Seeking a Killer with Matt Might

Saturday, July 9, 2016 - 2:00pm to 3:00pm
Swaner Forum | Rio Tinto Center | 301 Wakara Way, Salt Lake City, Utah 84108


This is an adult-oriented lecture presented during our DNA Fest

Matt Might is an advisor for the White House Precision Medicine Initiative and an Associate Professor, Computer Science at the University of Utah.

Not long after earning his Ph.D. in computer science, Matt Might and his wife Cristina had their first child, a son they named Bertrand. After a few short weeks, Matt and Cristina began to worry that something was wrong as their newborn seemed to be in near constant distress. 
Eventually, it was determined that Bertrand suffered from a genetic disorder that was, at that time, completely unknown to the medical world. 
Thus began Matt’s long journey to track down other patients with Bertrand’s condition and seek treatment.
Please join us and listen to Matt Might’s remarkable story. Following Matt’s lecture meet a panel of experts, including a genetic counselor, genomics researcher, MD practicing precision medicine, and patient. Get your questions answered by these experts whose lives and work revolve around the field of genomics.

2:00 - 2:30pm:  Lecture by Matt Might

Matt Might will tell his story of rare disease and the promise of precision medicine. 

2:30 - 3:00pm:  Panel discussion and audience Q/A session

The visiting public will have the opportunity to ask questions about DNA sequencing, genetics research, genomic medicine, undiagnosed disease, etc.
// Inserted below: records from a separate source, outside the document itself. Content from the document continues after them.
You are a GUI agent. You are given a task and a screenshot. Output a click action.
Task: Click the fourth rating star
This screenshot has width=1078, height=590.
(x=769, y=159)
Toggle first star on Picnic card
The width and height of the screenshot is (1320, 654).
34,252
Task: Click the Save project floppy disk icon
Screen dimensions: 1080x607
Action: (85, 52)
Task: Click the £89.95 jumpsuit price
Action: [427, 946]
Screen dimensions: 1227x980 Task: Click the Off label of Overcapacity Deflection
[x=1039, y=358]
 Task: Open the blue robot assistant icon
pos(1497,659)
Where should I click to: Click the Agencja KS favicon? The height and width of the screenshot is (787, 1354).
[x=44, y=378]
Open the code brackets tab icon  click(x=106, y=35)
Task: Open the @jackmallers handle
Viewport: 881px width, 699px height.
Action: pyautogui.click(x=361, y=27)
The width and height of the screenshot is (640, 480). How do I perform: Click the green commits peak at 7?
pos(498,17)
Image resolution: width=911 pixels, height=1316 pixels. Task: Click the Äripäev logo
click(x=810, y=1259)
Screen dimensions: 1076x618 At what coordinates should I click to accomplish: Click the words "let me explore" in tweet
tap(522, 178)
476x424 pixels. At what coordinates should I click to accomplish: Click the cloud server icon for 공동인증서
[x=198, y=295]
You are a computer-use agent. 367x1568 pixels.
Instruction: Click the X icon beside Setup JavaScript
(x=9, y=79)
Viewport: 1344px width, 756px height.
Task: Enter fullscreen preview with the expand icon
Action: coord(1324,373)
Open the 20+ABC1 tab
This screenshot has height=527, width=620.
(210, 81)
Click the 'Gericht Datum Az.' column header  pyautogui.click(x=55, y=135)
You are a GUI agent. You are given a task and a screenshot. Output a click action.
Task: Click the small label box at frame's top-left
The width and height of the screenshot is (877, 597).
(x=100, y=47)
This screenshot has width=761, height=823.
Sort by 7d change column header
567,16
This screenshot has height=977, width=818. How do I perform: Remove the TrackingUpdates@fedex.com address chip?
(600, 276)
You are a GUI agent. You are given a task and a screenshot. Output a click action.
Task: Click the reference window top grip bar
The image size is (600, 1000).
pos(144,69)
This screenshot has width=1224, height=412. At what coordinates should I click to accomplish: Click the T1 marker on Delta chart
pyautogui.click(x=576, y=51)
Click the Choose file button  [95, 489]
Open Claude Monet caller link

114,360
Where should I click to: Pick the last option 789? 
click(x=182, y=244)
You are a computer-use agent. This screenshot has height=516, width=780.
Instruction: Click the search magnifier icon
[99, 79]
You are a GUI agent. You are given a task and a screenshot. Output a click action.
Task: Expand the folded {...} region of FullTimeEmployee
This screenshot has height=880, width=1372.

Panel Discussion Participants

Will Dere, MD, FACP (Moderator)

Dr. Dere is Professor of Medicine and Executive director of the Program in Personalized Health at the University of Utah Health Sciences. With 25 years experience in the biopharmaceutical industry, Dr. Dere is a recognized leader in translating genomic discovery to improve clinical care. He is building on the strengths of University of Utah and the Utah Genome Project to customize treatments to the individual patient.

Matt Might, PhD

Dr. Might is an Associate Professor in the School of Computing at the University of Utah; an Associate Professor, Visiting, at the Harvard Medical School; and a Strategist in the Executive Office of the President at the White House. Dr. Might's son Bertrand was the first patient ever diagnosed with the ultra-rare genetic disorder NGLY1 deficiency.  As a result, his work in medicine focuses on bringing the promise of precision/genomic medicine to the clinic for today's patients.

Karin Dent, MS, CGC

Karin Dent is a certified and licensed Genetic Counselor and Associate Professor in the Department of Pediatrics at the University of Utah. Karin provides genetic counseling at Primary Children’s Hospital and in the Motor Neuron Disease clinics at the University of Utah Medical Center. Her research interests include the delivery of difficult news by healthcare providers, and the ethical challenges surrounding informed consent and return of results genome sequencing research.

Steven Bleyl, MD, PhD

Dr. Bleyl is Associate Professor of Pediatrics at the University of Utah Health Sciences and also sees patients through Intermountain Health Care. Dr. Bleyl’s clinical practice and his research focuses on the genetic basis for congenital heart defects, which affect as many as 1 in 100 live born children and weigh heavily on society both in their effect on society and in their impact on patients and families.

Sean Tavtigian, PhD

Sean V. Tavtigian, PhD, is Professor of Oncological Sciences at the University of Utah and a Huntsman Cancer Institute investigator. He is a co-leader of the Cancer Control and Population Sciences Program. Dr. Tavtigian's research focuses on cancer susceptibility genes and genetic variants. 

NHMU is offering this as a free lecture. No admission required.